Soldiers coming home to get latest tech tools, CIO promises

The Army intends to modernize its stateside operations with the same network-centric and IT capabilities available to its expeditionary forces in war zones, says Lt. Gen. Susan Lawrence.

Orders from the highest levels of the Defense Department to draw down operations in Afghanistan, shrink troop levels and reduce spending are driving the Army to shift priorities to matters within the borders of the continental United States, according to the service’s CIO.

“We’re going to apply the same rigor and discipline to the institutional Army as we have in the last 10 years to the operational Army,” Lt. Gen. Susan Lawrence, Army CIO, said March 19 at AFCEA Belvoir Industry Days at the National Harbor in Oxon Hill, Md. “It’s going to be key to this concept of reversibility that we have a ready-trained force based on the ability for us to deliver a modernized network.”

The Army’s focus has been on the ground level of operations, funding and servicing areas of need such as tactical communications. As a result, other areas, such as IT being used on U.S. bases, have received less attention and money. That’s going to change as the Army realigns under DODwide efficiency measures.

It’s an issue that was clearly illustrated when Lawrence was visiting a military outpost overseas, where she spoke with a general deployed in the theater who shed light on the parity between capabilities in the field and those on bases at home.

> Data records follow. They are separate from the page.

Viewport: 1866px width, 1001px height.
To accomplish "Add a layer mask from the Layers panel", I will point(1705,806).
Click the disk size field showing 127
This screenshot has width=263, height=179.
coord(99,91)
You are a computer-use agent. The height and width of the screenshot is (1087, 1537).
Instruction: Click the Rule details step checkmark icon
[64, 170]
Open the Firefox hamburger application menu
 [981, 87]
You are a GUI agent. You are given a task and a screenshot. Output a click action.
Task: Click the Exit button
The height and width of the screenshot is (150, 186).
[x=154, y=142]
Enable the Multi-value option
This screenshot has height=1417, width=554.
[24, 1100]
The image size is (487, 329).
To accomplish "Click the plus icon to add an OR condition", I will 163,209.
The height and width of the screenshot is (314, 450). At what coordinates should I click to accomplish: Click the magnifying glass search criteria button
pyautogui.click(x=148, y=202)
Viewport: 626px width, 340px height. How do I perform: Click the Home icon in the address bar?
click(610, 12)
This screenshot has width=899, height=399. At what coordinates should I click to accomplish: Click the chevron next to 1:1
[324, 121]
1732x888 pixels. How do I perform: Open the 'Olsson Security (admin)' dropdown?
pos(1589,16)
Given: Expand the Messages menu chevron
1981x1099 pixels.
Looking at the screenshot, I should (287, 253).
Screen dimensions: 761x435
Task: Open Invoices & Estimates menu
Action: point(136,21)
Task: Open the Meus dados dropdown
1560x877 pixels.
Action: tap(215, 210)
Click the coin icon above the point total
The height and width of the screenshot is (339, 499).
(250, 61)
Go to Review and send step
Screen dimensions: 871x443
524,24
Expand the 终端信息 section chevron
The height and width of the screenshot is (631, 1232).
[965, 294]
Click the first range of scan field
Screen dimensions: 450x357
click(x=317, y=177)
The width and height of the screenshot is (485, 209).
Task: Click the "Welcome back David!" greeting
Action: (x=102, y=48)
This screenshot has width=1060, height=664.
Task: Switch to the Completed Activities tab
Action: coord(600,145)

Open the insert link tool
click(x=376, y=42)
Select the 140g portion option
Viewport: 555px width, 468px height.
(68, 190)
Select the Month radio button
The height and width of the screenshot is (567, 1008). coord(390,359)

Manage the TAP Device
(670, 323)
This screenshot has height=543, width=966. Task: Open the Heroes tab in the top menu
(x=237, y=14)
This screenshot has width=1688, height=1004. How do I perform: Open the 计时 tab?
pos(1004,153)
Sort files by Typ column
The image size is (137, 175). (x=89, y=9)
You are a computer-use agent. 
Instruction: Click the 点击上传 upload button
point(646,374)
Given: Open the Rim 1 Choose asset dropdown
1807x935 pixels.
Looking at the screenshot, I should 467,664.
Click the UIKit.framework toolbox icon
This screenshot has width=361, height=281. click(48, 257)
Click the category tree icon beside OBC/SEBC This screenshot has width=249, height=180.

“He said, ‘You give me absolutely everything I need to command and control in the fight while deployed, but when I go back home to Fort Bragg, I go back to the Stone Ages.’ We stayed committed at the point, where our soldiers were at risk. Soldiers could deploy to the theater and you’ll have everything over IP, unlimited bandwidth ... whatever [joint urgent operational needs] there were, we filled,” Lawrence said. “But when they came back home, they were on the old, circuit-based switches; [video teleconferences] didn’t work; there was a lot of frustration.”

There’s a lot on the agenda for the Army as it turns its attention homeward, Lawrence said.

Cybersecurity efforts, including better network defense and a forcewide move toward thin-client capabilities, are high priority, as are ongoing efforts in enterprise e-mail, which Lawrence said is going so well “everybody is clamoring” to get onboard.

She added that the Army is going to “bite the bullet and redesign the entire architecture of the network inside of the continental U.S.”

“Today there are more than 500 low-level architectural entry points; that just makes us an absolute sieve,” she said. “What we have to do is collapse that behind about 20 regional-level architecture environments so we can put sensors on them and truly start doing some defense of our networks,” Lawrence said, pointing to a 2013 time frame for starting work.

The efforts are just part of broader moves to standardize Army command, control, communications and computing services while creating a force that has reversibility, she said. “It’s time to get right-size with the right talent," Lawrence said.